Dearest, best Shelley, pray come to me; pray, pray do not stay away from me! This is delightful weather, and you better, we might have a delightful excursion to Tintern Abbey. My dear, dear love, I most earnestly, and with tearful eyes, beg that I may come to you if you do not like to leave the searches after a house.
It is a long time to wait, even for an answer. To-morrow may bring you news, but I have no hope, for you only set off to look after one in the afternoon, and what can be done at that hour of the day? You cannot.
They finally settled on a house at Bishopsgate just outside Windsor Park, where they passed several months of tranquillity and comparative health; perhaps the most peacefully happy time that Shelley had ever known or was ever to know.
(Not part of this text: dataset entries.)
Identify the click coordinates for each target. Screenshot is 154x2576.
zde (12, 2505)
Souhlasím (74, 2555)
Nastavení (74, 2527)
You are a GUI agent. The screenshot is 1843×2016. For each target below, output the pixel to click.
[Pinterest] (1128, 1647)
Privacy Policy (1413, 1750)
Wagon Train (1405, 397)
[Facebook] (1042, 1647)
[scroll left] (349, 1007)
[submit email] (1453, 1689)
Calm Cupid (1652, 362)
Shadows he, too, had to haunt him, but he was young, and the reaction from the long-continued strain of anxiety, fear, discomfort, and ill-health was so strong that it is no wonder if he yielded himself up to its influence. The summer was warm and dry, and most of the time was passed out of doors. They visited the source of the Thames, making the voyage in a wherry from Windsor to Cricklade. Charles Clairmont was of the party, and Peacock also, who gives a humorous account of the expedition, and of the cure he effected of Shelley’s ailments by his prescription of “three mutton chops, well peppered.” Shelley was at this time a strict vegetarian. Mary, Peacock says, kept a diary of the excursion, which, however, has been lost. Shelley’s “Stanzas in the churchyard of Lechlade” were an enduring memento of the occasion. At Bishopsgate, under the oak shades of Windsor Great Park, he composed Alastor, the first mature production of his genius, and at Bishopsgate Mary’s son William was born, on 24th January 1816.